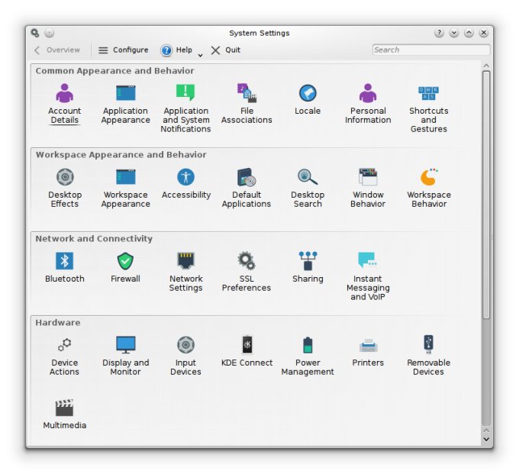Viewport: 519px width, 474px height.
Task: Focus the Search input field
Action: tap(430, 50)
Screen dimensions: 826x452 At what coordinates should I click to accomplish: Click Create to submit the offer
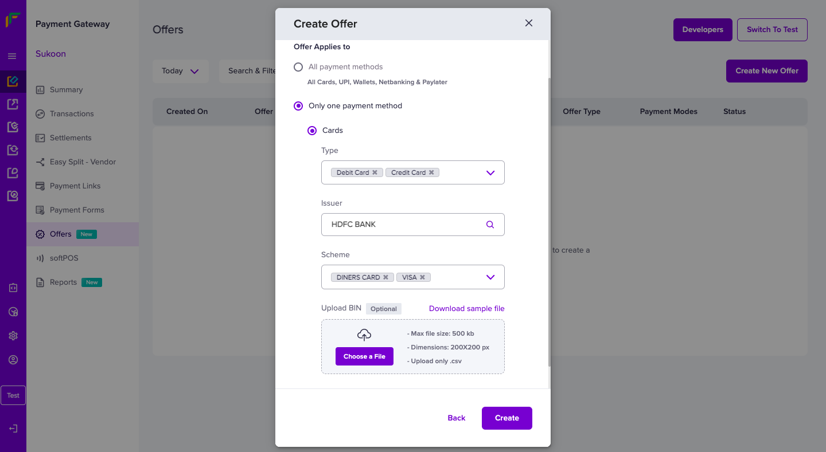point(506,418)
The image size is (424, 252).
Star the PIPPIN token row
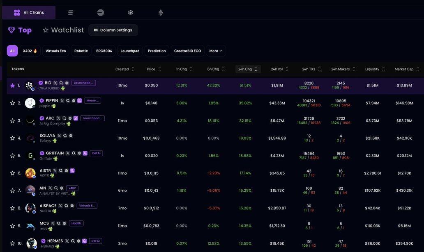tap(12, 103)
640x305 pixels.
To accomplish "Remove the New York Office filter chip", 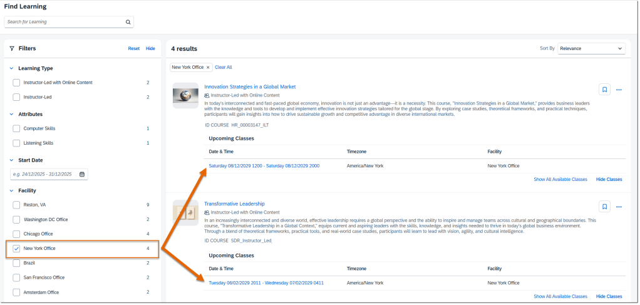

**EXERCISE PROMPT:** Your answer must consist only of the lines from the one containing "Star the PIPPIN token row" through the end of the entries, restated word for word, with no pictures.

**ANSWER SPACE:**
Star the PIPPIN token row
tap(12, 103)
640x305 pixels.
To accomplish "Remove the New York Office filter chip", 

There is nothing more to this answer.